======== RECORDS TO PROCESS

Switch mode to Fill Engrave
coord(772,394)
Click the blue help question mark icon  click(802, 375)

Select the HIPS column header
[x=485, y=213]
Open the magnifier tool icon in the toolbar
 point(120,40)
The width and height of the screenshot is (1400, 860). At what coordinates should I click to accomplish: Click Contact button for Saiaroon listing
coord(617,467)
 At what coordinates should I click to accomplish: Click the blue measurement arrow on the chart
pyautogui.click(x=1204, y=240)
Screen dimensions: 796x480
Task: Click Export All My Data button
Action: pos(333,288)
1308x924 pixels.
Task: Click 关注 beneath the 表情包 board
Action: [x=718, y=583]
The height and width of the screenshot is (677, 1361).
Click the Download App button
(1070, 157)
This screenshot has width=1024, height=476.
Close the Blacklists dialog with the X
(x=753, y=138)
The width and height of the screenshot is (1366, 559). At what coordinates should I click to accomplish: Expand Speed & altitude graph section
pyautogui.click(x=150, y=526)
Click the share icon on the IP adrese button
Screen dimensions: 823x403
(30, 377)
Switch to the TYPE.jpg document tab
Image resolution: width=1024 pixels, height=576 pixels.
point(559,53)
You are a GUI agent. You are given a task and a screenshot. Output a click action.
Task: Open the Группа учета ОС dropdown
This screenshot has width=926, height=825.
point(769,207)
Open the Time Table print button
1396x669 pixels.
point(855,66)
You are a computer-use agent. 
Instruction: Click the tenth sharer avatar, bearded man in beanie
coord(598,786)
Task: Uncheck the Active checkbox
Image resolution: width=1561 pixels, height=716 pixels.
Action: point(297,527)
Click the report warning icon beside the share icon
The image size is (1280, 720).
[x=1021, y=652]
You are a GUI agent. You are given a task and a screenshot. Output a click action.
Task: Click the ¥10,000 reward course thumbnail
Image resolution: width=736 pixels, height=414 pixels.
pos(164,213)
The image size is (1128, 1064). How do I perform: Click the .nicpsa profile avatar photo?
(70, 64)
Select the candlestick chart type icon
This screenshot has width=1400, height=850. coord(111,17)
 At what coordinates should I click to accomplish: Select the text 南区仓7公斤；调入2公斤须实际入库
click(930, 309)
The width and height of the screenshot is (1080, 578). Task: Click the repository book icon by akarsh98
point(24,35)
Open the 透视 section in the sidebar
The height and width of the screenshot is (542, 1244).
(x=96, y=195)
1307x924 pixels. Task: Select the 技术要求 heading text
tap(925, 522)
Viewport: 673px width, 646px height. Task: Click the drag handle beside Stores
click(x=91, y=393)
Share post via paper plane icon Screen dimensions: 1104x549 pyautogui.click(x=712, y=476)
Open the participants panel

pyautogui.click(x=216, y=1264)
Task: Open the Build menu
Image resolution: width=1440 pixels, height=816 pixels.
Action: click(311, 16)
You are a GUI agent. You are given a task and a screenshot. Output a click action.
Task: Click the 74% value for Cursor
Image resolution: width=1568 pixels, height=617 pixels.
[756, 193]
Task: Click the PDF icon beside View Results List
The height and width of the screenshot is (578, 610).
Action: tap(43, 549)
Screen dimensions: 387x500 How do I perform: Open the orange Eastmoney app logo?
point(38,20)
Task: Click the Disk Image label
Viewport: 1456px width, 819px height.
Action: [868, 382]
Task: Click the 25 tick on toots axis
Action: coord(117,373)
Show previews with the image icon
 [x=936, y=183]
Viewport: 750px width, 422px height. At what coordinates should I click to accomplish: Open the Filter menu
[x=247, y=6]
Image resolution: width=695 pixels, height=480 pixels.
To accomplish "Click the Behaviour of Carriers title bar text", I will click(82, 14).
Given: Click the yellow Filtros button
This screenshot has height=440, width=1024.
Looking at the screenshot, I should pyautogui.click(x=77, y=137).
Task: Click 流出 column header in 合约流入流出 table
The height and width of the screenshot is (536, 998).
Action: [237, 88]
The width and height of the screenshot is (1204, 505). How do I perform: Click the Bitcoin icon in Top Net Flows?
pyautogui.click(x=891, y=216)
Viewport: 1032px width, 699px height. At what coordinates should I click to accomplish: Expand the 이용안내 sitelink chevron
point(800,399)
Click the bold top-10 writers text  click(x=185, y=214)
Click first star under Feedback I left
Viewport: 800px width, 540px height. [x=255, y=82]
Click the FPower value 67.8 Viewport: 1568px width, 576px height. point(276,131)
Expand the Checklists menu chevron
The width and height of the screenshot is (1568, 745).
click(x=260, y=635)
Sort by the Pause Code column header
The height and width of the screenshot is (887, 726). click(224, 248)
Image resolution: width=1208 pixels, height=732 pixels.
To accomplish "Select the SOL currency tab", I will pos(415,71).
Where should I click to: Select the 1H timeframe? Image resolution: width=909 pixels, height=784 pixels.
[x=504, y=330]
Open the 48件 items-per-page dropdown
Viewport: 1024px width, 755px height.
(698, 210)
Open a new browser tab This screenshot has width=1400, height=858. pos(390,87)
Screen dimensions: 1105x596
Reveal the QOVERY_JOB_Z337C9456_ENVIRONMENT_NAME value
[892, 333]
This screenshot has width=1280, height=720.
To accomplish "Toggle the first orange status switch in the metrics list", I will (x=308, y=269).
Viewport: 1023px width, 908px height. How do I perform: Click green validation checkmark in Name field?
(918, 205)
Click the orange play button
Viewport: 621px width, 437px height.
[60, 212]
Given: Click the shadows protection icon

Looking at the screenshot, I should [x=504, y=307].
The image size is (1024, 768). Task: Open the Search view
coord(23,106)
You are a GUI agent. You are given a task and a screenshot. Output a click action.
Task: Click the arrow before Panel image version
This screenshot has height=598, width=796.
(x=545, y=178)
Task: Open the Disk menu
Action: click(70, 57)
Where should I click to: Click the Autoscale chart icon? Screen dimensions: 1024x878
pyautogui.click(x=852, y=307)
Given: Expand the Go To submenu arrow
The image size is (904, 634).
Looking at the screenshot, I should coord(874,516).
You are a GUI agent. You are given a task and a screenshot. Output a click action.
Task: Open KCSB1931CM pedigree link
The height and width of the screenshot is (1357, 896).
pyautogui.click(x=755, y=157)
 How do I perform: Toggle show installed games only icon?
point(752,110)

================

TASK INSTRUCTIONS:
Return the records above verbatim, from the start through the line containing "point(855,66)", including that line.

EXPECTED ANSWER:
Switch mode to Fill Engrave
coord(772,394)
Click the blue help question mark icon  click(802, 375)

Select the HIPS column header
[x=485, y=213]
Open the magnifier tool icon in the toolbar
 point(120,40)
The width and height of the screenshot is (1400, 860). At what coordinates should I click to accomplish: Click Contact button for Saiaroon listing
coord(617,467)
 At what coordinates should I click to accomplish: Click the blue measurement arrow on the chart
pyautogui.click(x=1204, y=240)
Screen dimensions: 796x480
Task: Click Export All My Data button
Action: pos(333,288)
1308x924 pixels.
Task: Click 关注 beneath the 表情包 board
Action: [x=718, y=583]
The height and width of the screenshot is (677, 1361).
Click the Download App button
(1070, 157)
This screenshot has width=1024, height=476.
Close the Blacklists dialog with the X
(x=753, y=138)
The width and height of the screenshot is (1366, 559). At what coordinates should I click to accomplish: Expand Speed & altitude graph section
pyautogui.click(x=150, y=526)
Click the share icon on the IP adrese button
Screen dimensions: 823x403
(30, 377)
Switch to the TYPE.jpg document tab
Image resolution: width=1024 pixels, height=576 pixels.
point(559,53)
You are a GUI agent. You are given a task and a screenshot. Output a click action.
Task: Open the Группа учета ОС dropdown
This screenshot has width=926, height=825.
point(769,207)
Open the Time Table print button
1396x669 pixels.
point(855,66)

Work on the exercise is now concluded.